Here are three quick real-life examples of how NDR delivered principled justice while saving both sides money, time, and unwanted stress:
- When a contractor sued its customer for $28,000 in expenses for undue delay, it took only a few weeks and $1,500 per side for a mutually chosen arbiter to investigate and correctly decide the dispute, thanks to the parties already having a clause in their contract specifying that NDR would be used if a dispute arose. By contrast, a similar $30,000 dispute that was litigated instead cost each side over $30,000 in legal fees before settling on the eve of trial.
- A venture-backed technology company hired a major law firm to stonewall a $12,000 progress payment owed to a small website design company, until the latter invoked the NDR clause already in their contract. Within a week, the dispute settled for the full amount claimed.
- When negotiations bogged down in an employment wrongful termination case, the parties agreed to use NDR. Their mutual willingness to accept a fair, independent, and cost-efficient process changed perceptions on both sides enough to rekindle negotiations and enable a swift and just settlement.
The evidence is clear: if a dispute arises, businesses and individuals can save considerable time, money, and aggravation by relying on NDR to reach a settlement instead of utilizing traditional litigation, mediation, or arbitration. Yes, NDR is new and different. But it works.

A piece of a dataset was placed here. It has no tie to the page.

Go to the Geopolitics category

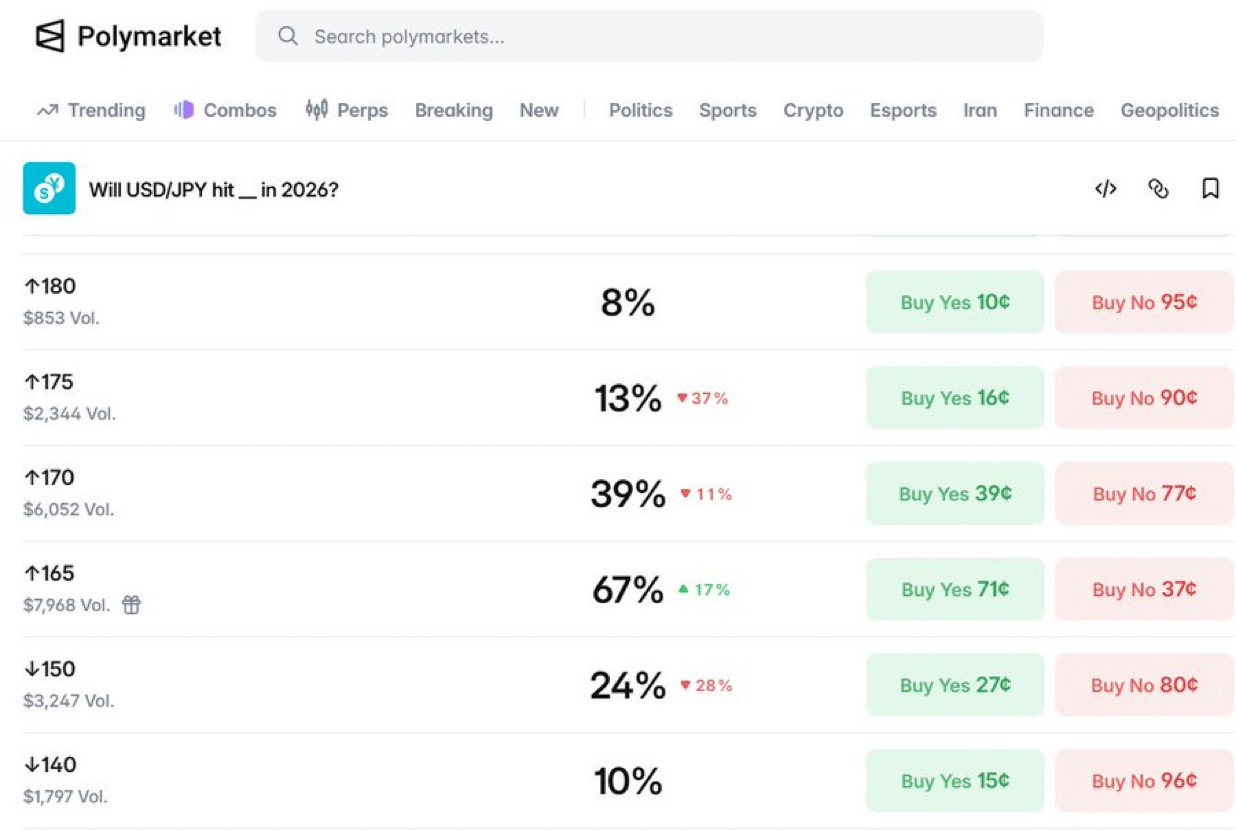click(x=1169, y=111)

NDR works best when it’s specified in the contract at the time it’s signed as the method that will be used should a dispute arise. Most written contracts today include dispute resolution clauses that contemplate this possibility and lay out how the parties wish to manage their relationship in the unlikely event that a dispute does arise. A clause designating NDR is very similar. (See our website for a free copy of an NDR contract clause that you can start using today). It’s like having a spare tire in the trunk. You never hope you need it, but it’s there in case of an unexpected blow-out.

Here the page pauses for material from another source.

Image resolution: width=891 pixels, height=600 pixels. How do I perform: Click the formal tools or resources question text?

But NDR can also be invoked the moment a dispute arises providing both sides agree. As you can see from one of the above examples, merely proposing to use NDR to settle a dispute demonstrated how strongly both sides believed that they were right and would be vindicated, and that led to a quick negotiated settlement.
You can get all the details of these cases and others in my book, available now on Amazon and other online booksellers. Or call or email me for more information on how NDR can save you time and money while strengthening your business and personal relationships.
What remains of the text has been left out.